Interim President of Talladega College
- Incumbent
- Assumed office June 2024
- Preceded by: Gregory J. Vincent

7th President of Dillard University
- In office 2012 – June 2024
- Preceded by: James E. Lyons, Sr.

12th President of Philander Smith College
- In office 2004–2012
- Preceded by: Trudie Kibbe Reed
- Succeeded by: Johnny M. Moore

Personal details
- Born: c. 1967 (age 57–58) Atlanta, Georgia, U.S.
- Spouse: Adria Nobles
- Children: 2
- Education: University of Georgia (BA) Miami University (MA) Georgia State University (PhD)

= Walter Kimbrough =

Walter Kimbrough (born c. 1967) is an American academic administrator who served as the 7th president of Dillard University from 2012 to 2022. Kimbrough was previously the president of Philander Smith College from 2004 to 2012.

==Early life and education==
Kimbrough was born in Atlanta, Georgia. He is the son of Rev. Walter Kimbrough, Sr. and Marjorie Kimbrough. He attended local public schools and graduated as salutatorian from Benjamin Elijah Mays High School in 1985.

He graduated from the University of Georgia, where he became a member of Alpha Phi Alpha, an African-American fraternity. He earned a master's degree from Miami University and a PhD in higher education from Georgia State University.

== Career ==
He is known for his work on historically black colleges and universities and on the college experience of African-American men.

Kimbrough describes membership in Alpha Phi Alpha as a key to helping him "survive" his years as a black student at the University of Georgia, which has a white-majority student body. He has written about the role of black fraternities and sororities, and became a specialist in student affairs. The Chronicle of Higher Education describes Kimbrough's book Black Greek 101: The Culture, Customs and Challenges of Black Fraternities and Sororities, as "the go-to book on the culture of black fraternities and sororities."

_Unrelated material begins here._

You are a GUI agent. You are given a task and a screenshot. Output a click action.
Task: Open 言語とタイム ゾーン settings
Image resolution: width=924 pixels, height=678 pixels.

He has worked in student affairs at Emory University, Georgia State University, Old Dominion University, and was appointed at the age of 32 as Vice President of Student Affairs at Albany State University in 2000. In 2004 he was selected as President of Philander Smith College, serving into 2012. That year, he started as President of Dillard University, where he served until 2022.

==Personal life==
Kimbrough married attorney Adria Nobles and they have two children together.

==Honors and awards==
- Named as 1994 New Professional of the Year by the Association of Fraternity Advisors
- Selected in 2001 as a Nissan-ETS HBCU Fellow.
- In 2009, he was named by Diverse Issues in Higher Education as one of '25 To Watch'.
- In 2010, Ebony Magazine included him on its 'Power 100 list' of the "doers and influencers in the African-American community"
- In February 2013, he was named to NBC News/TheGrio.com's "100 African Americans making history today"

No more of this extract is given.